Dropping every picture, set down exactly the lines in the entries below, starting with the line with "passive skill icon" and going on through the line with "The image size is (474, 219).".
========================================
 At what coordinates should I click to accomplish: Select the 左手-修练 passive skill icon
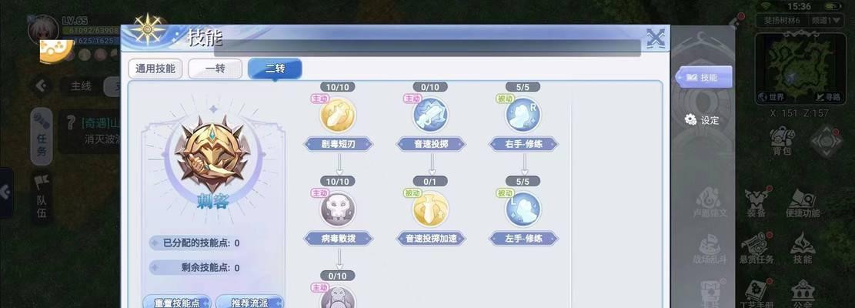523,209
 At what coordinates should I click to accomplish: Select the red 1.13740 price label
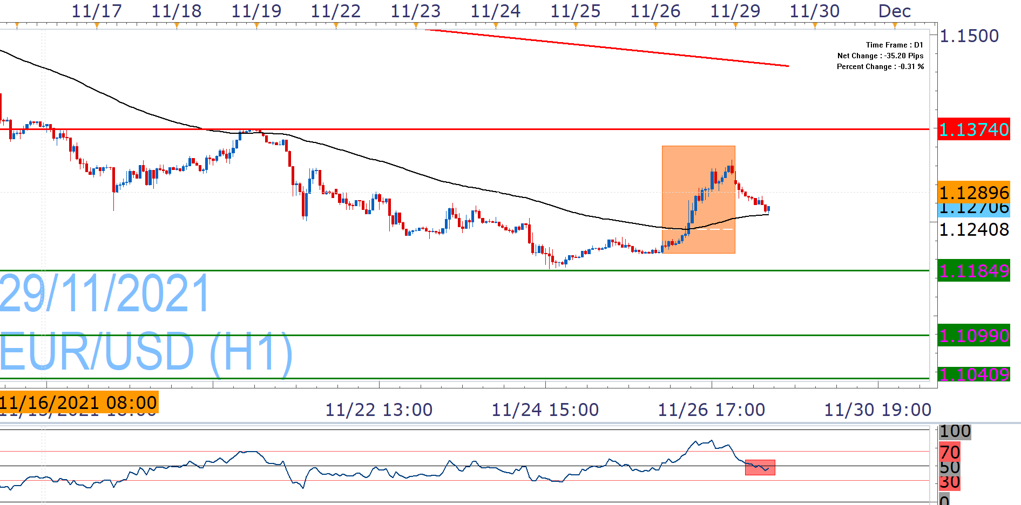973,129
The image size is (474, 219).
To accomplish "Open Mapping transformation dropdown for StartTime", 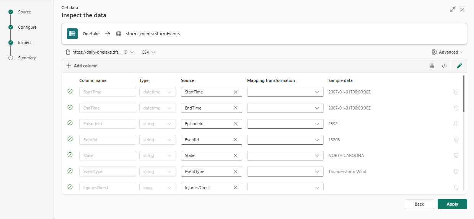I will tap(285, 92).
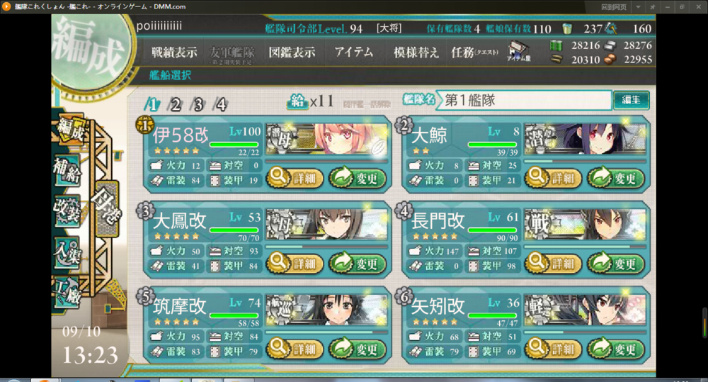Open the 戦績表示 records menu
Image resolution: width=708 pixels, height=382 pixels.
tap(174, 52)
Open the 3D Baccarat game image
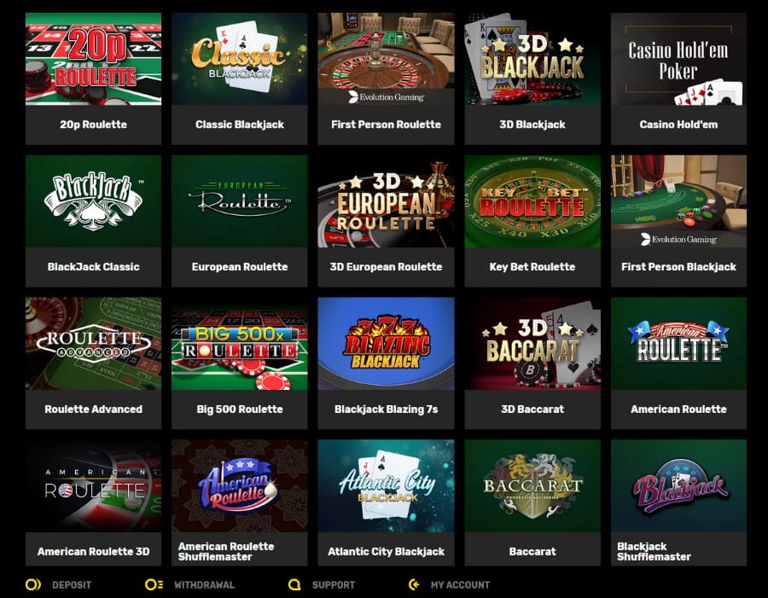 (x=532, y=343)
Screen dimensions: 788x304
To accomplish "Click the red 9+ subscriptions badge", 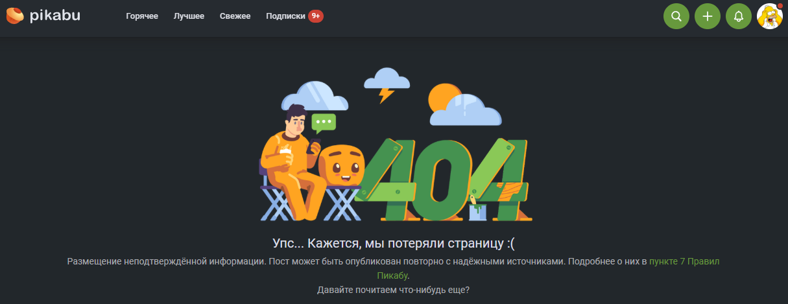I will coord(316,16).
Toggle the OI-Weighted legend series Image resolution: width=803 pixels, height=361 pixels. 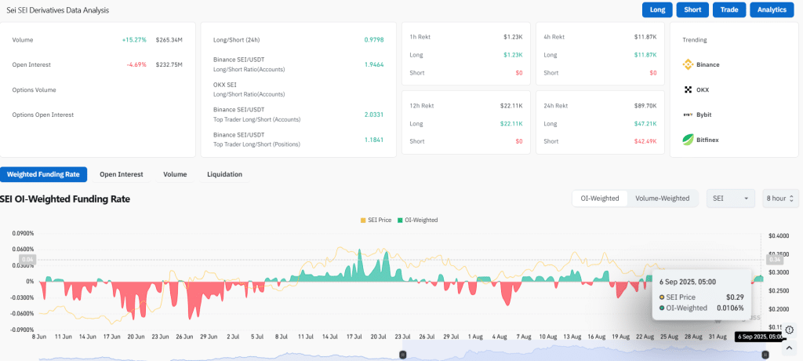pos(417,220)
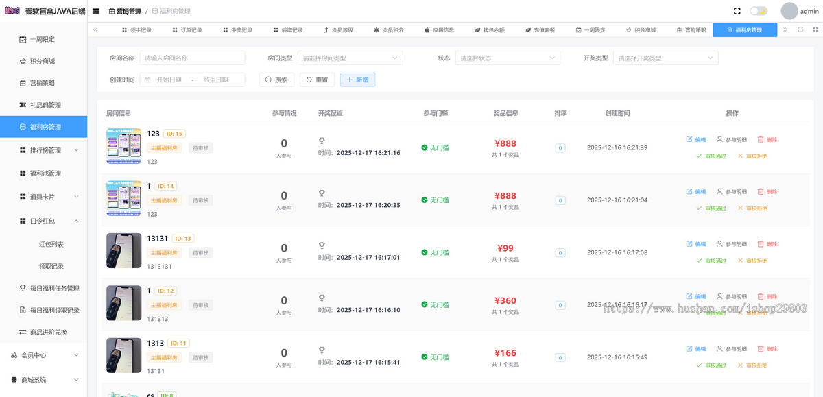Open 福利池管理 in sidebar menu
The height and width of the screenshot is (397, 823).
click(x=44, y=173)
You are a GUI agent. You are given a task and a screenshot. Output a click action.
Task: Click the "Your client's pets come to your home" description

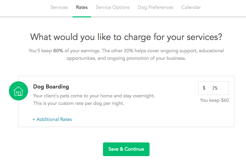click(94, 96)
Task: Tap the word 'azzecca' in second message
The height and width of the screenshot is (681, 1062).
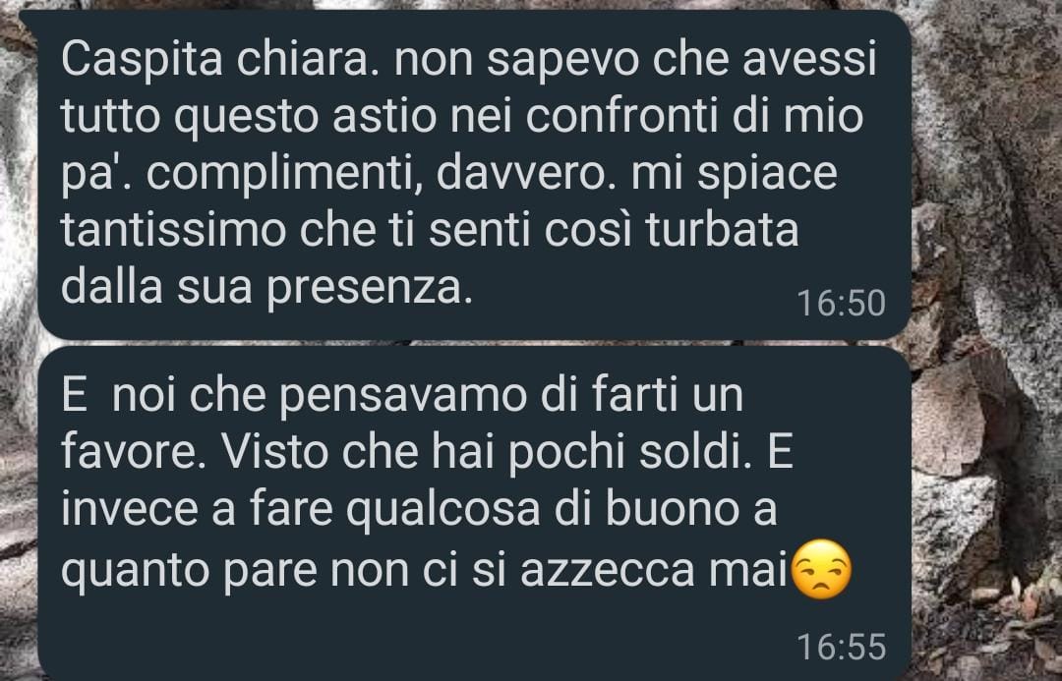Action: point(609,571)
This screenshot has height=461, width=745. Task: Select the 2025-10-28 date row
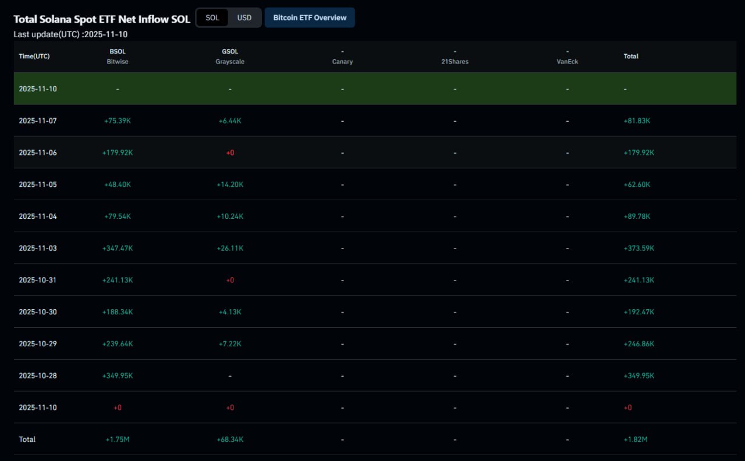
========================================
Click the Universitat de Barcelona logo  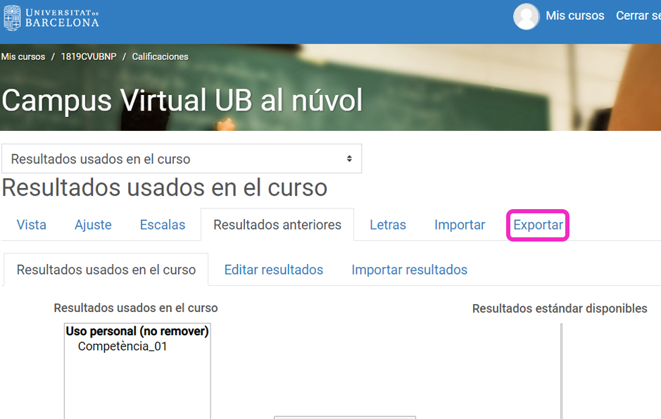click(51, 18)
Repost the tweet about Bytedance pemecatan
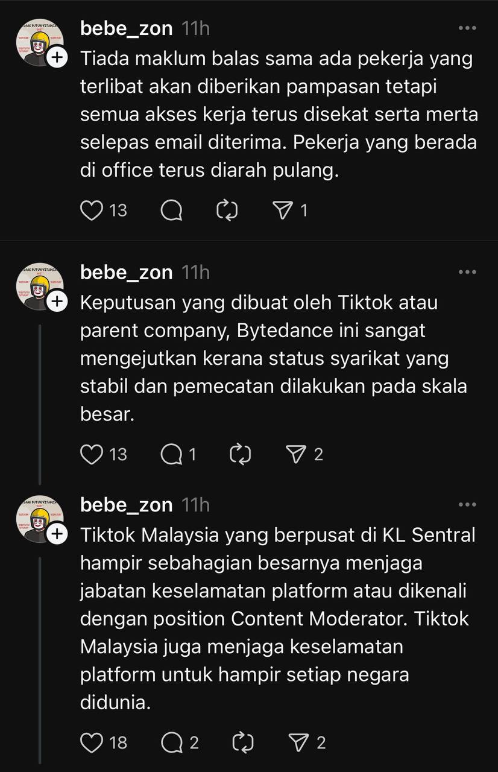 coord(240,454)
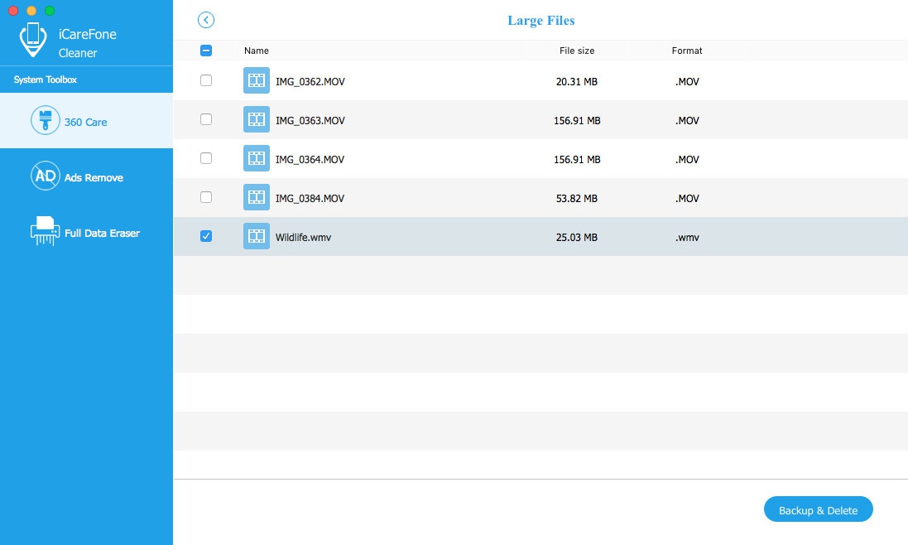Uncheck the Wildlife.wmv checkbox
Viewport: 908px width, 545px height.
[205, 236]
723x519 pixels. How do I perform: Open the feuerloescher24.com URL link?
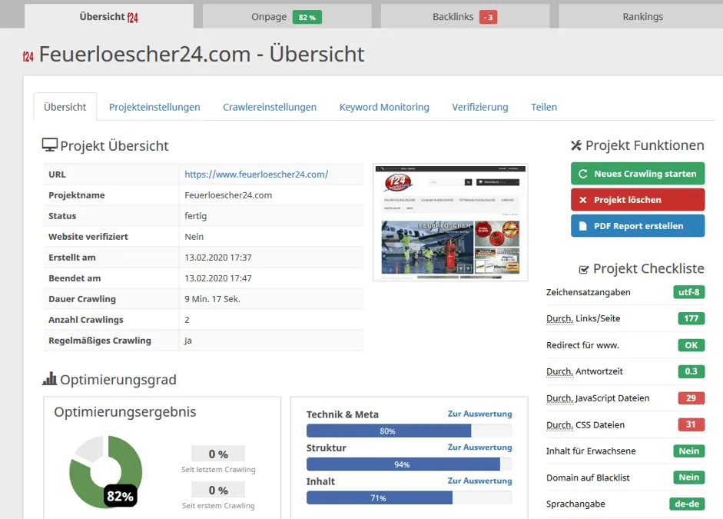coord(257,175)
========================================
> **Task result**:
 At what coordinates should I click to accomplish: Select the 左手-修练 passive skill icon
523,209
 At what coordinates should I click to accomplish: Select the red 1.13740 price label
973,129
The image size is (474, 219).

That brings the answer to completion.